Task description |
Please switch "breadcrumb" to "navigation" in the lines starting with the one containing "The width and" and going on through the last line, changing nothing else. Return only those lines, and leave the pictures out.

Data for this exercise |

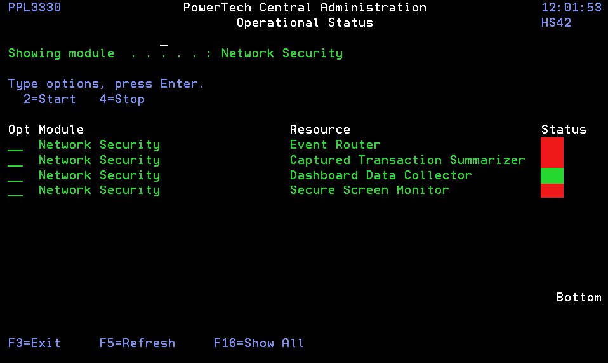Focus the Opt field for Event Router
608x363 pixels.
click(16, 146)
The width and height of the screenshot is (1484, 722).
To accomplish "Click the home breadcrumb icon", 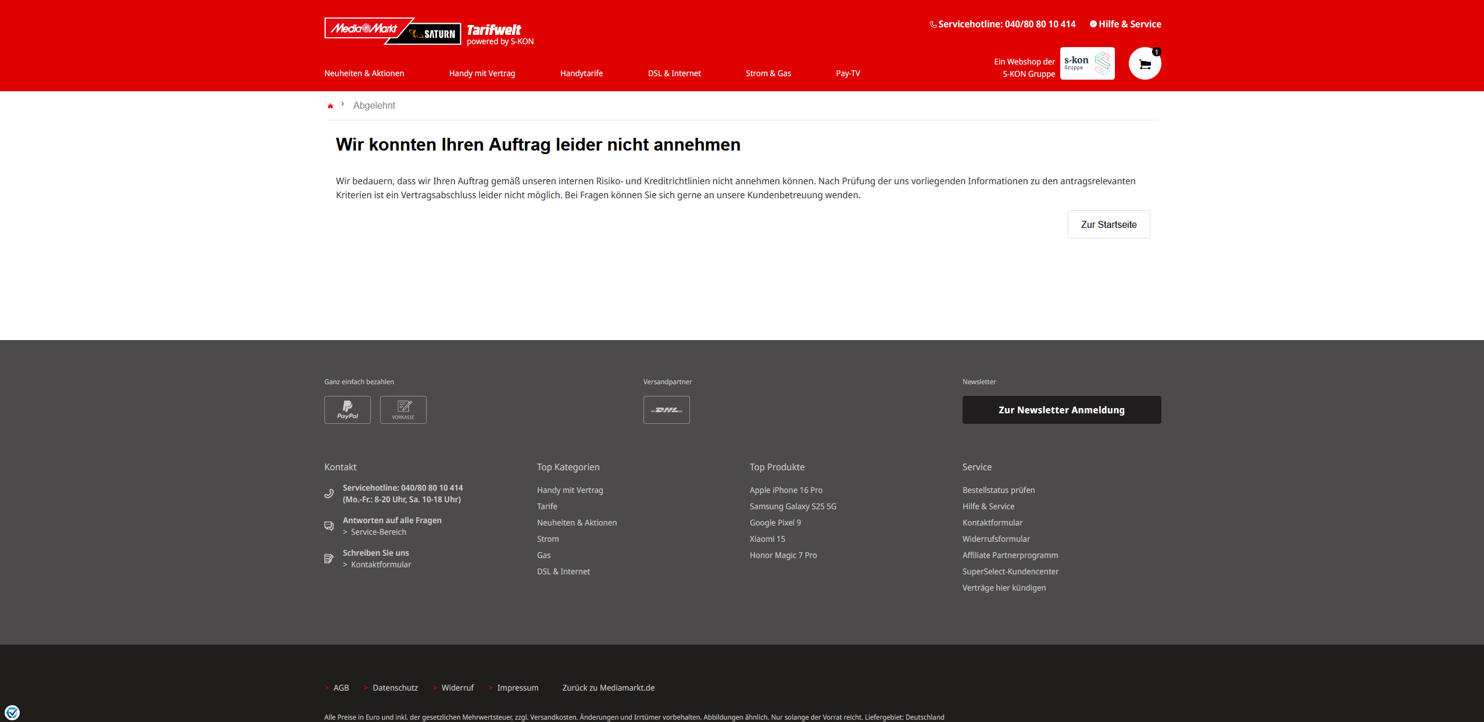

Answer to this exercise |
The width and height of the screenshot is (1484, 722).
To accomplish "Click the home navigation icon", 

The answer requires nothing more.